As Ledger-Enquirer staff writer Larry Gierer reported Monday, Paws Humane had already performed 4,374 birth control surgeries on cats and dogs by July 31, an 8 percent increase over the same date in 2014. To put in context what good news that is, take the number of unwanted kittens and puppies that might have been born to those animals, multiply it times a litter for each of those, times a litter for each of those, and so on, and you soon get a sense of why spaying and neutering isn't just an issue of humane and responsible treatment of animals, but a very real issue of public safety and public health.
Spaying or neutering isn't expensive -- a fraction of what any caring pet lover is going to pay for a companion animal just in the first few weeks of what should be a long friendship. The cost of not having it done is far higher, for a lot more animals and a lot more people.
Another tax scam?
Just as the story of a financial boondoggle targeting Fort Benning soldiers and their families passes momentarily from the headlines, here comes another Georgia-based tale of scruple-impaired financial ambition.
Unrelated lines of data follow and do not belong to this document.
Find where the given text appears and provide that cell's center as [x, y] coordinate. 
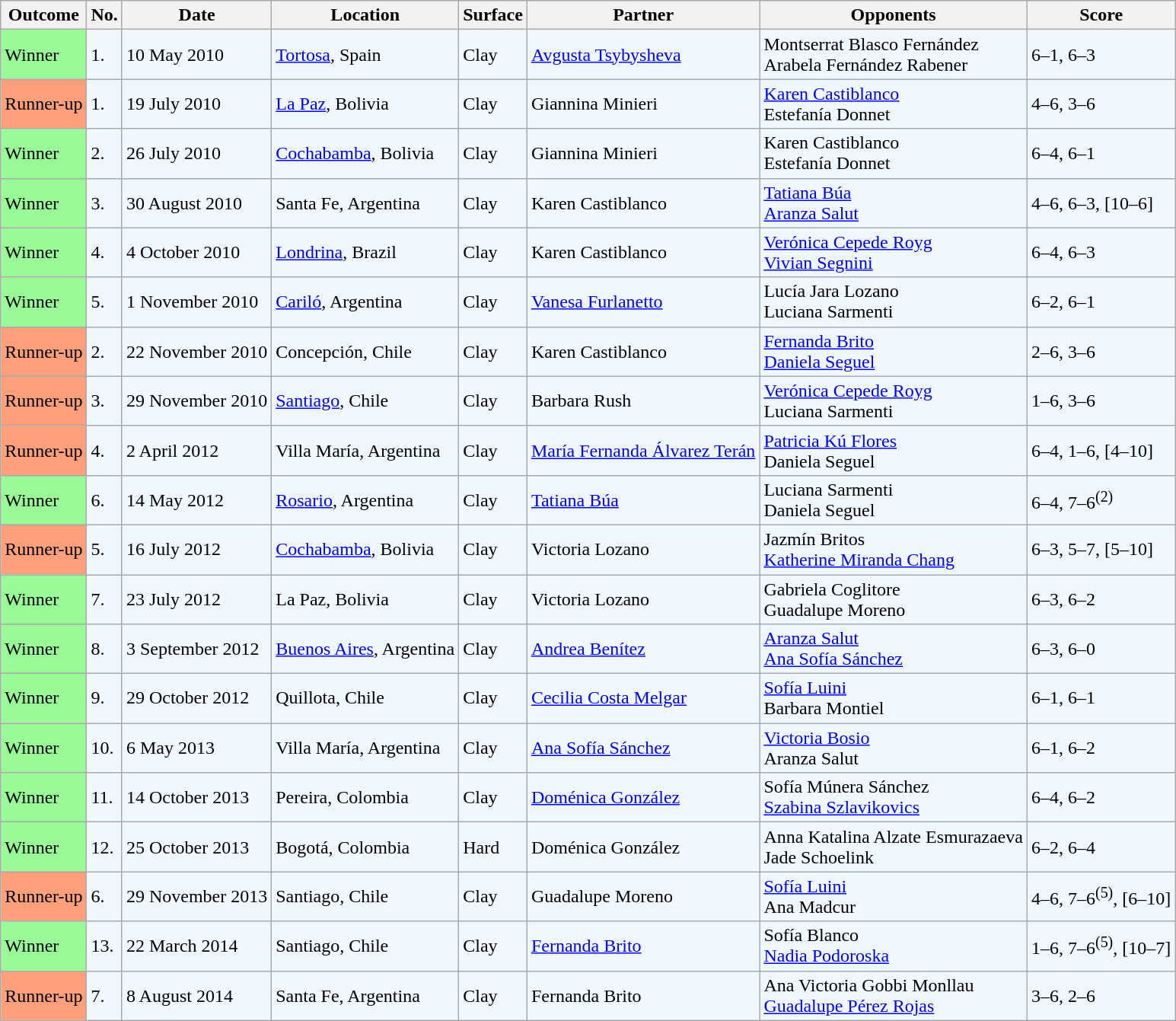
Guadalupe Moreno [642, 897]
14 October 2013 [196, 798]
6–3, 6–2 [1101, 598]
Barbara Rush [642, 400]
Pereira, Colombia [365, 798]
Gabriela Coglitore Guadalupe Moreno [894, 598]
Patricia Kú Flores Daniela Seguel [894, 451]
1–6, 3–6 [1101, 400]
22 March 2014 [196, 945]
3 September 2012 [196, 649]
6–1, 6–3 [1101, 55]
Ana Sofía Sánchez [642, 747]
6 May 2013 [196, 747]
10 May 2010 [196, 55]
Vanesa Furlanetto [642, 301]
Cariló, Argentina [365, 301]
10. [104, 747]
30 August 2010 [196, 202]
Partner [642, 15]
26 July 2010 [196, 154]
6–4, 6–1 [1101, 154]
6–4, 6–3 [1101, 253]
6–3, 5–7, [5–10] [1101, 550]
Score [1101, 15]
María Fernanda Álvarez Terán [642, 451]
6–3, 6–0 [1101, 649]
Tatiana Búa Aranza Salut [894, 202]
Sofía Múnera Sánchez Szabina Szlavikovics [894, 798]
Surface [493, 15]
Londrina, Brazil [365, 253]
Date [196, 15]
19 July 2010 [196, 104]
6–1, 6–1 [1101, 699]
4–6, 6–3, [10–6] [1101, 202]
Outcome [44, 15]
4–6, 7–6(5), [6–10] [1101, 897]
4–6, 3–6 [1101, 104]
Ana Victoria Gobbi Monllau Guadalupe Pérez Rojas [894, 996]
Tortosa, Spain [365, 55]
Sofía Blanco Nadia Podoroska [894, 945]
16 July 2012 [196, 550]
8. [104, 649]
Sofía Luini Ana Madcur [894, 897]
Sofía Luini Barbara Montiel [894, 699]
2–6, 3–6 [1101, 352]
9. [104, 699]
Avgusta Tsybysheva [642, 55]
2 April 2012 [196, 451]
Montserrat Blasco Fernández Arabela Fernández Rabener [894, 55]
Verónica Cepede Royg Vivian Segnini [894, 253]
6–4, 7–6(2) [1101, 499]
29 October 2012 [196, 699]
Quillota, Chile [365, 699]
6–2, 6–1 [1101, 301]
Verónica Cepede Royg Luciana Sarmenti [894, 400]
12. [104, 846]
Andrea Benítez [642, 649]
1 November 2010 [196, 301]
Lucía Jara Lozano Luciana Sarmenti [894, 301]
Location [365, 15]
6–2, 6–4 [1101, 846]
6–4, 1–6, [4–10] [1101, 451]
Aranza Salut Ana Sofía Sánchez [894, 649]
13. [104, 945]
Anna Katalina Alzate Esmurazaeva Jade Schoelink [894, 846]
Cecilia Costa Melgar [642, 699]
Hard [493, 846]
1–6, 7–6(5), [10–7] [1101, 945]
Bogotá, Colombia [365, 846]
Buenos Aires, Argentina [365, 649]
29 November 2013 [196, 897]
Victoria Bosio Aranza Salut [894, 747]
Fernanda Brito Daniela Seguel [894, 352]
Jazmín Britos Katherine Miranda Chang [894, 550]
Concepción, Chile [365, 352]
29 November 2010 [196, 400]
No. [104, 15]
23 July 2012 [196, 598]
22 November 2010 [196, 352]
14 May 2012 [196, 499]
11. [104, 798]
3–6, 2–6 [1101, 996]
Rosario, Argentina [365, 499]
6–4, 6–2 [1101, 798]
6–1, 6–2 [1101, 747]
Tatiana Búa [642, 499]
Luciana Sarmenti Daniela Seguel [894, 499]
Opponents [894, 15]
4 October 2010 [196, 253]
8 August 2014 [196, 996]
25 October 2013 [196, 846]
The Associated Press reported Monday that some Atlanta bank employees have been indicted in a scam involving more than $2 million in fraudulent tax refunds. This time, according to federal investigators, the targets were elderly retirees and children.
An Aug. 19 indictment alleges that employees of several Atlanta banks conspired to open bank accounts and file bogus tax returns in the names of real but unwitting individuals; file for refunds in those names; and then use those accounts to buy money orders subsequently cashed around the city.
It's important to note that this is an indictment, not a conviction or confession. But if it turns out these people are not innocent as presumed, then what they're accused of would make them about as guilty as it gets.